◆ **Try it**: Verbatim copy, images excluded: write out each record shown below.

Available data section start

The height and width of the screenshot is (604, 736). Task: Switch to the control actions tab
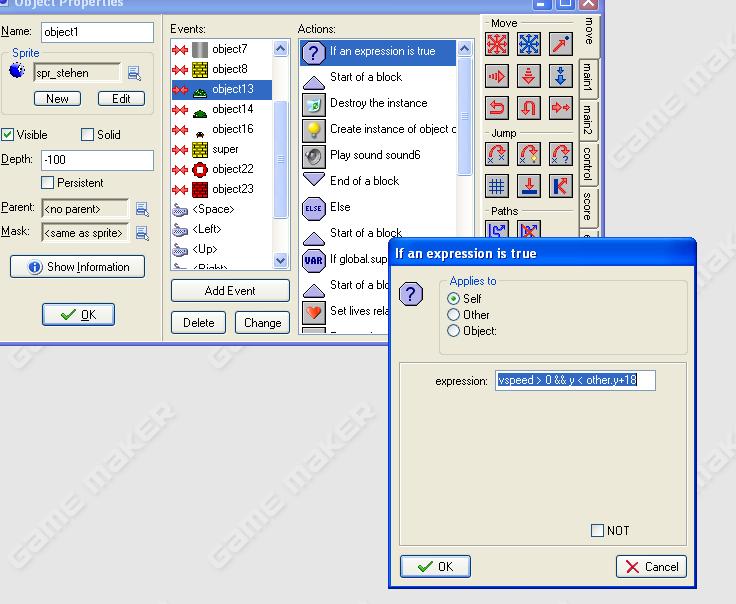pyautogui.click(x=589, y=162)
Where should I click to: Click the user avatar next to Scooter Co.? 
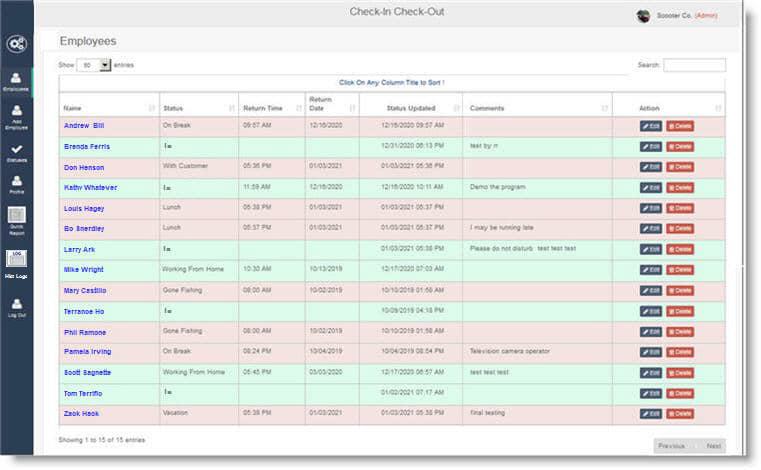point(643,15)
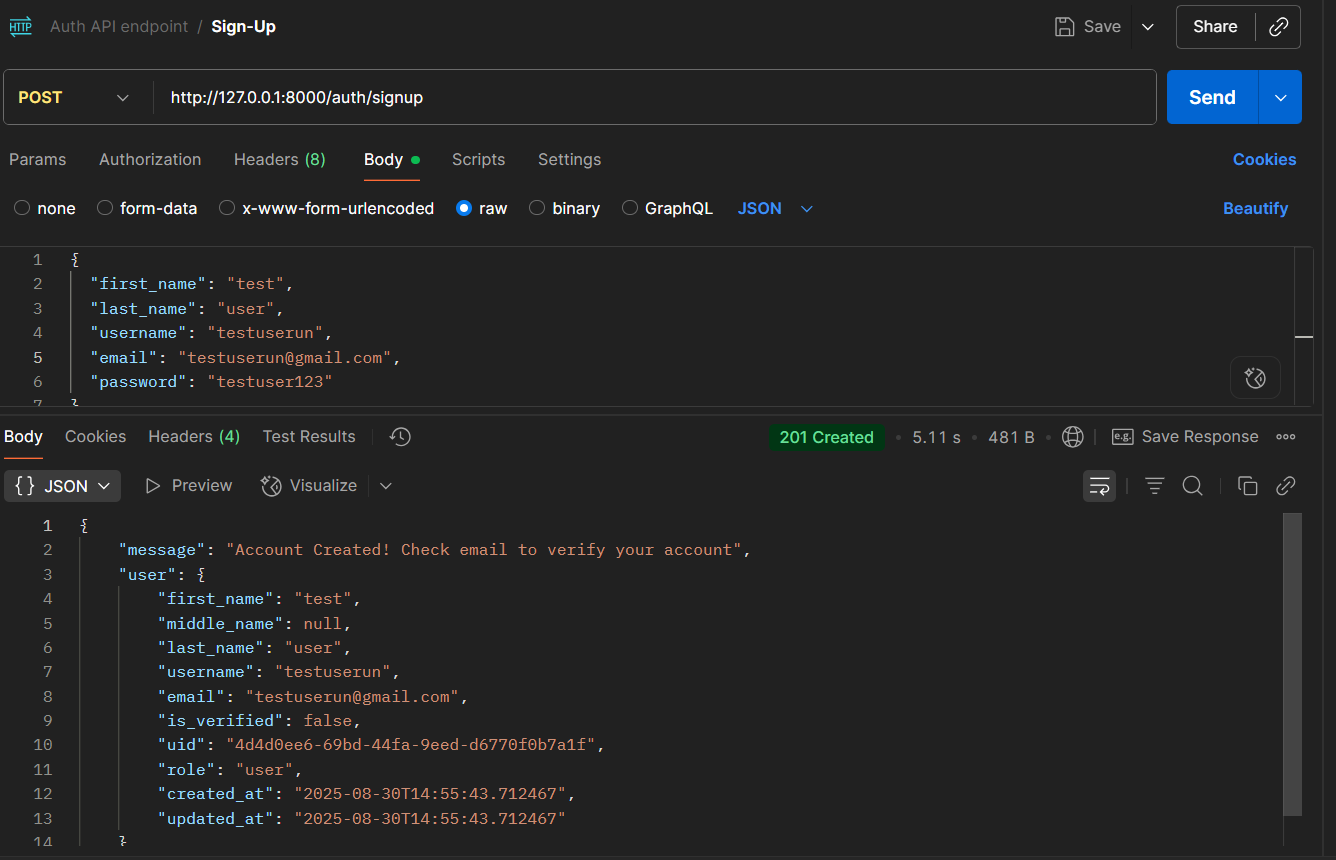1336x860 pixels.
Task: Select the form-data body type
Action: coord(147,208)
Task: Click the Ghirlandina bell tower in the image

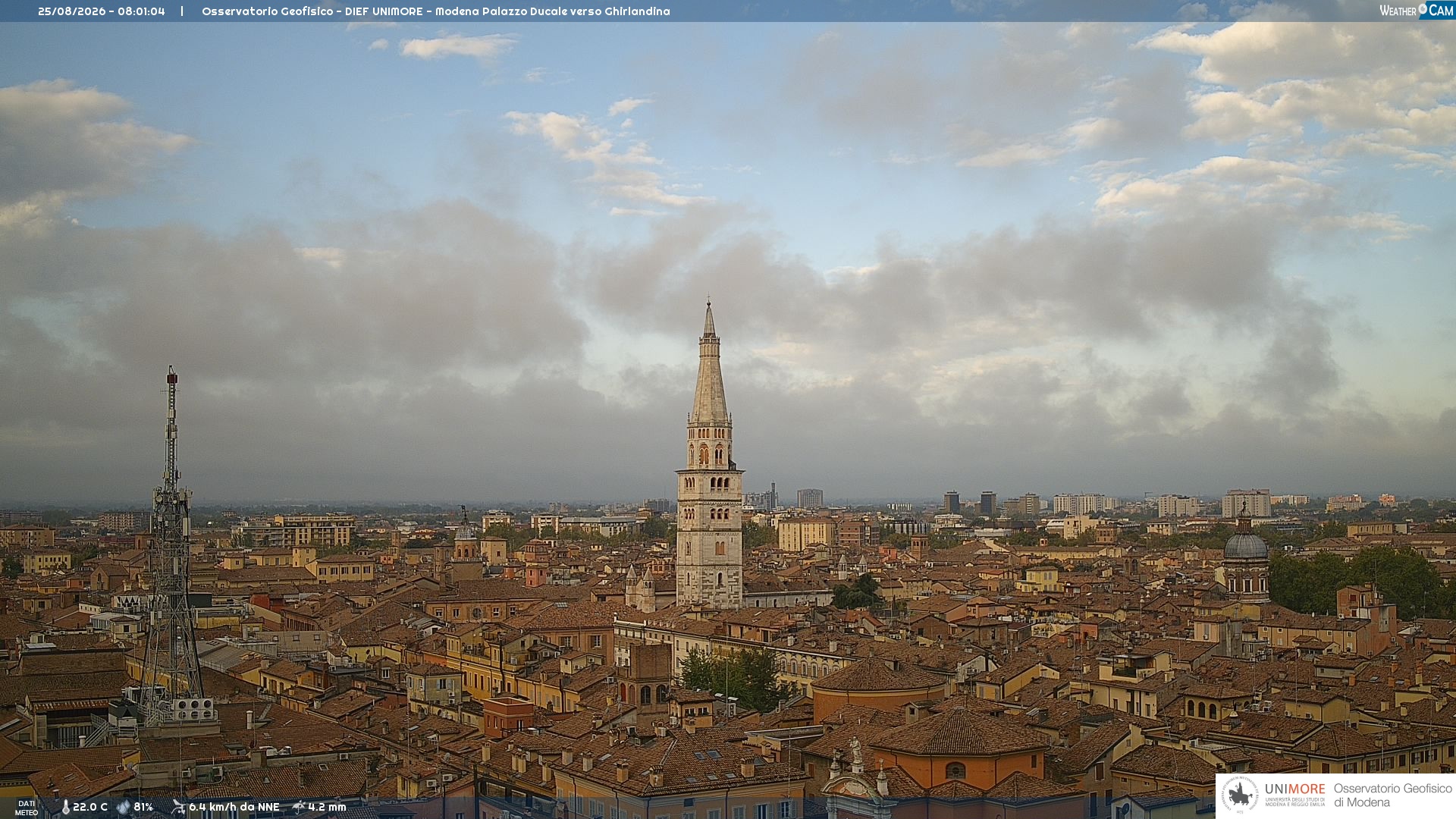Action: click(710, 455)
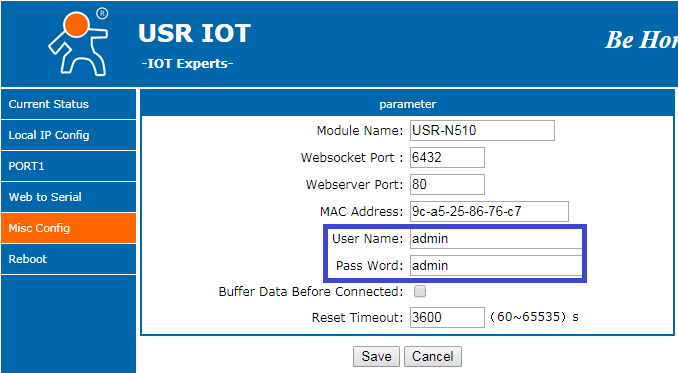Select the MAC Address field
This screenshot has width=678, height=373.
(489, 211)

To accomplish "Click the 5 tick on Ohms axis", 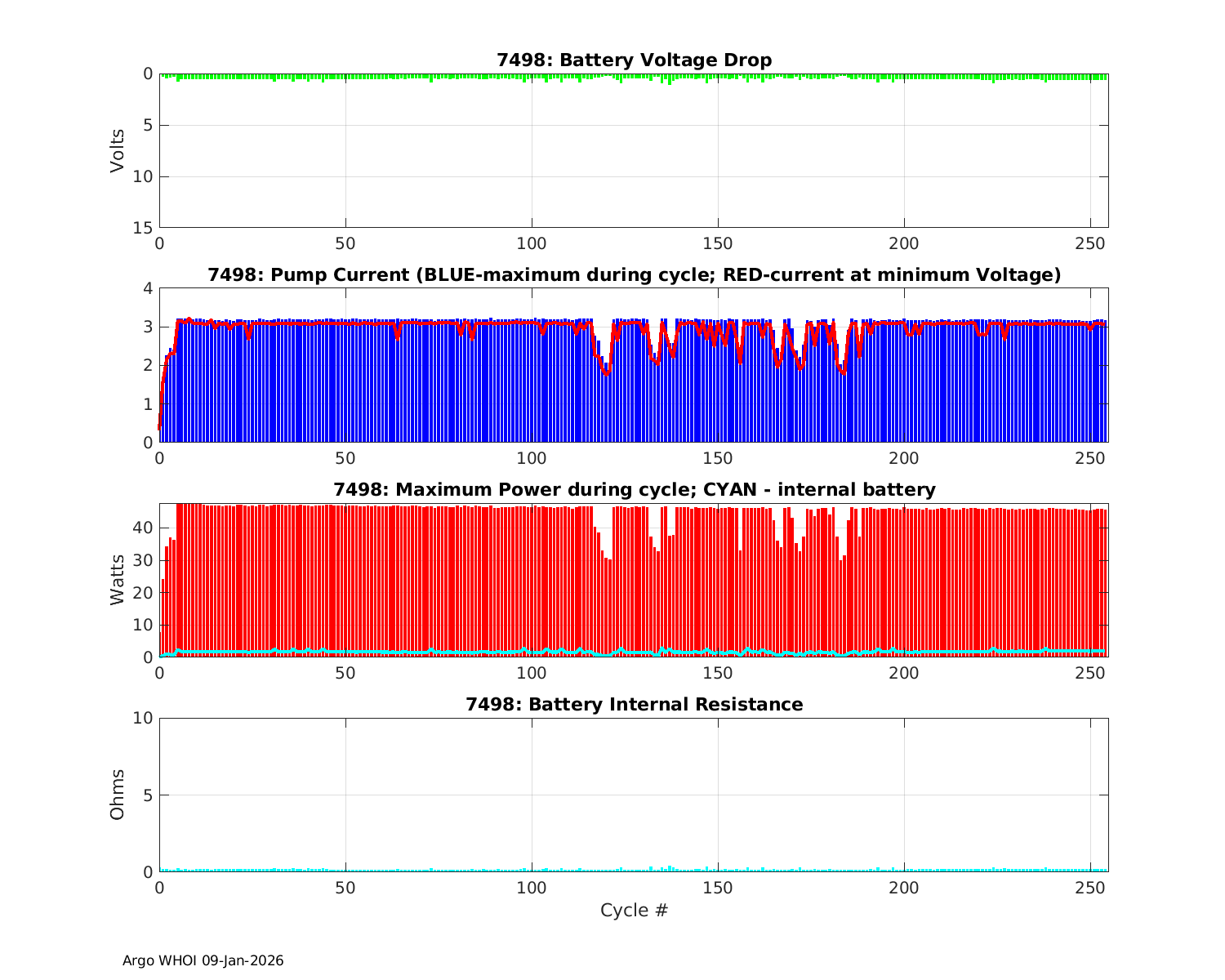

Available data section end

◆ **Solved problem**:
The height and width of the screenshot is (604, 736). Task: Switch to the control actions tab
pyautogui.click(x=589, y=162)
Where should I click to: Click the user avatar next to Scooter Co.? 
point(643,15)
1336x860 pixels.
Task: Select the form-data body type
Action: coord(147,208)
Task: Click the Ghirlandina bell tower in the image

Action: click(710, 455)
Select the MAC Address field
This screenshot has width=678, height=373.
(489, 211)

To accomplish "Click the 5 tick on Ohms axis", 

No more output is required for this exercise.